The government is accepting submissions to its review of the national cyber security strategy.

Home Affairs Minister, Peter Dutton, said it was important for government to consult with the public on matters of cyber security.

“Strong collaboration and partnerships are vital to ensure this strategy is well positioned to tackle the cyber security challenges we face as a nation,” Dutton said.

“In the coming weeks I will appoint a panel of cyber security experts to guide development and implementation of the strategy.”

Minister for Defence, Linda Reynolds, said the cyber threats should be a concern to all citizens.

“In 2018 alone, around one in three Australian adults were affected by cybercrime,” Reynolds said.

“The Australian Cyber Security Centre sees hundreds of reports on a daily basis from businesses, families and individuals who have fallen victim to scams, ransomware, sophisticated fraud or the theft of their intellectual property.”

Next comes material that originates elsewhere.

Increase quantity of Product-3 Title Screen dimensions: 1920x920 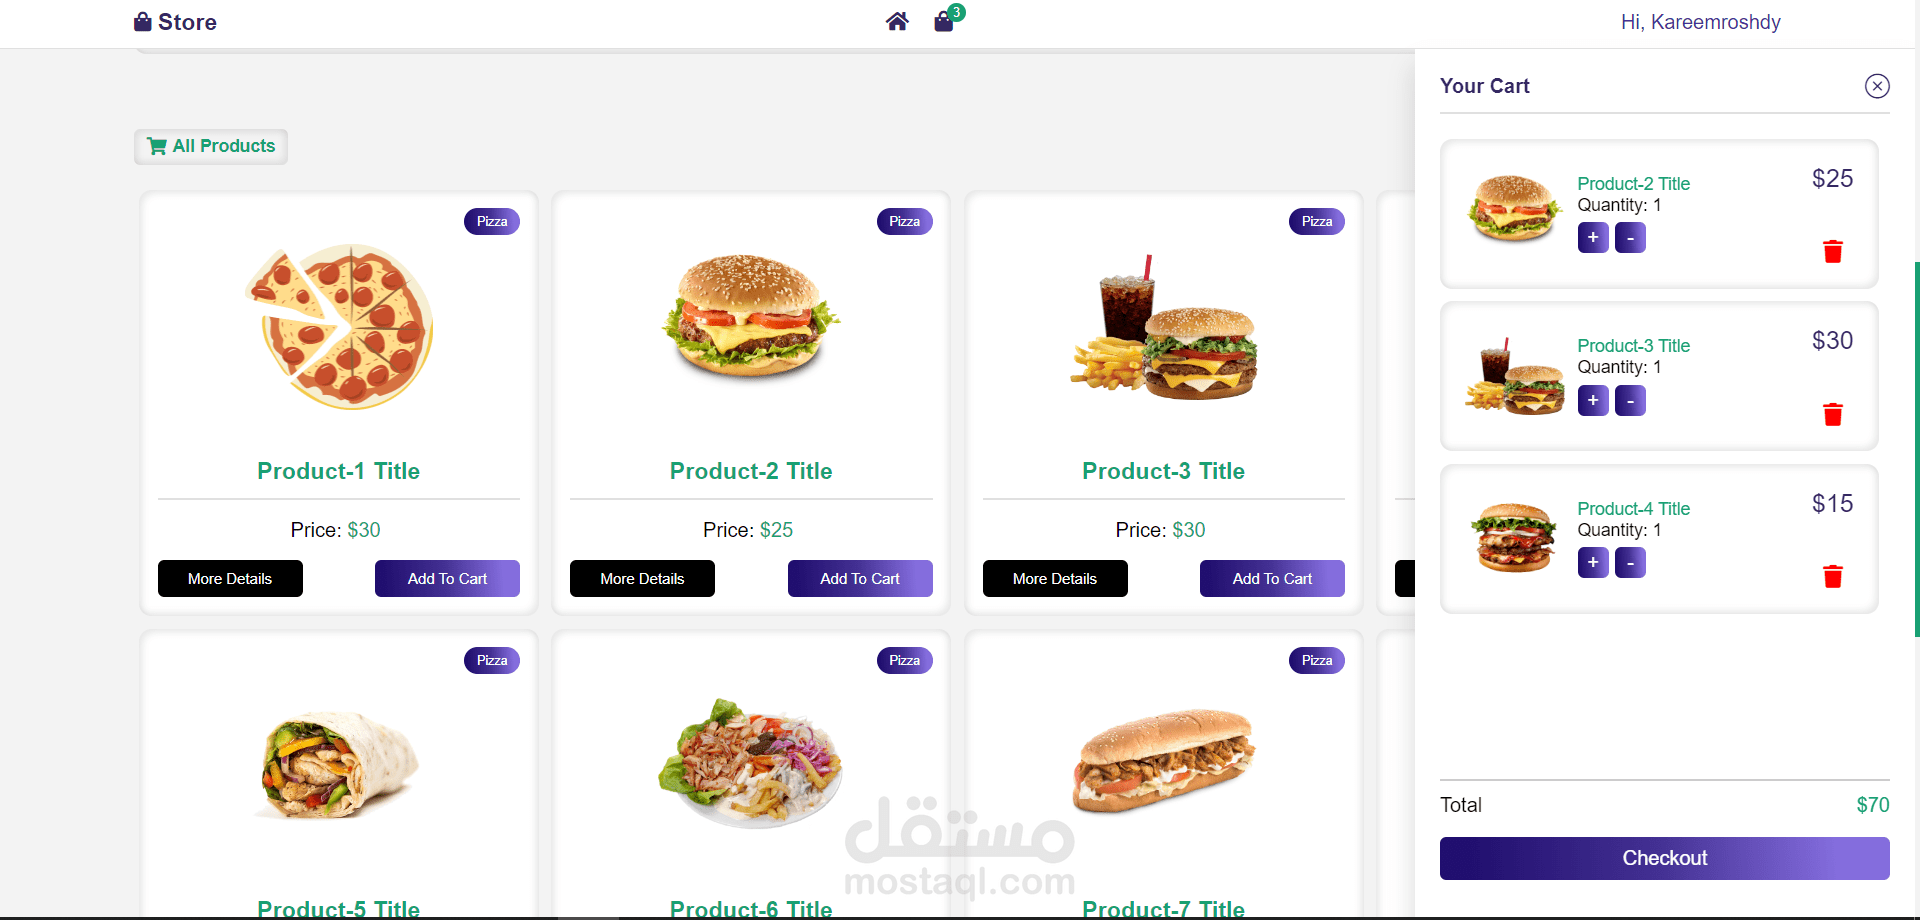1593,401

Although the opposition welcomed the update to Australia’s cyber strategy, Labor criticised the government’s record on cyber security.

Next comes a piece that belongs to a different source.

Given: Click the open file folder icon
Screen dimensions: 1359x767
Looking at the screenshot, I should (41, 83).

In a joint statement, Shadow Home Affairs Minister, Kristina Keneally, and Shadow Assistant Minister for Cyber Security, Tim Watts, said the Morrison government had abandoned many aspects of its current strategy – to the detriment of our national cyber standings.

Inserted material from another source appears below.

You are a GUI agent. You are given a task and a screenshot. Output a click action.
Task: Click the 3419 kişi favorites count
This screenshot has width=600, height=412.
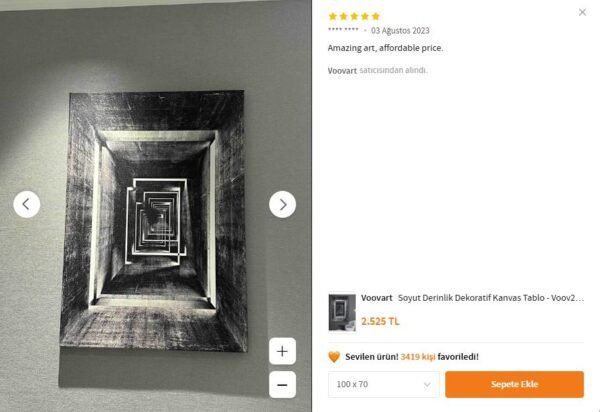coord(417,357)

“Australia’s commitment to cyber security has fallen in recent years according ot the United Nations International Telecommunications Union global cyber security index,” the statement said.

“In 2014, Australia ranked third before falling to eleventh in 2018.

“Globally, Australia is ranked in the top five for the most number of data breaches by population.”

Keneally and Watts noted how features of the current cyber strategy, implemented in 2016, had been ignored or abandoned.

According to Labor, since 2017 there has been a lack of annual updates, a failure to hold meetings with cyber security leaders, and the absence of an online cyber threat information sharing portal.

National interest

Cyber threats are becoming increasingly problematic for Australian businesses.

And offensive cyber activity has been leveraged on a geopolitical stage, as seen when the US knocked out a critical Iranian database in June.

Kevin Vanhaelen, Asia-Pacific regional director at cyber security firm Vectra, said Australia should be working hard to shore up its cyber defenses.

"State-sponsored attackers, seeking to do economic and political damage to another country, are naturally drawn to critical infrastructure and services,” he said.

“At one time, manufacturing, transportation, utilities, energy and other critical infrastructure were thought to be impervious to cyberattacks because the computers used to operate them did not access the internet and were separate from the corporate network.

“This is no longer true. The risk of nation-state threats, espionage and internal exposure has risen in today's age of connectivity.”

Operation Tsunami

Last week, the Department of Human Services held Operation Tsunami – a cyber war games training activity.

Operation Tsunami was held on a cyber range that acted as the standalone IT system for the fictional city of Shell Cove (replicated with Lego) and saw teams from government and industry work together in a simulated offensive.

Shell City – the Lego target for cyber attacks in Operation Tsunami. Photo: Dept. Human Services

Minister for Government Services, Stuart Robert, said the event was a vital part of improving cyber awareness.

“This exercise is more than just a competition and aims to solidify relationships between cyber experts from government and business that will be essential in the event of a real attack,” Robert said.

“Australians can have confidence that, in the event of a major cyber-attack, the Australian government and private organisations can work together effectively to stop hackers in their tracks and protect our nation’s critical infrastructure.”

After three long days of attacking Shell Cove, teams finally broke through the city’s defensive and successfully assaulted its critical infrastructure.

Forty-six players and 100 spectators took part in the exercise.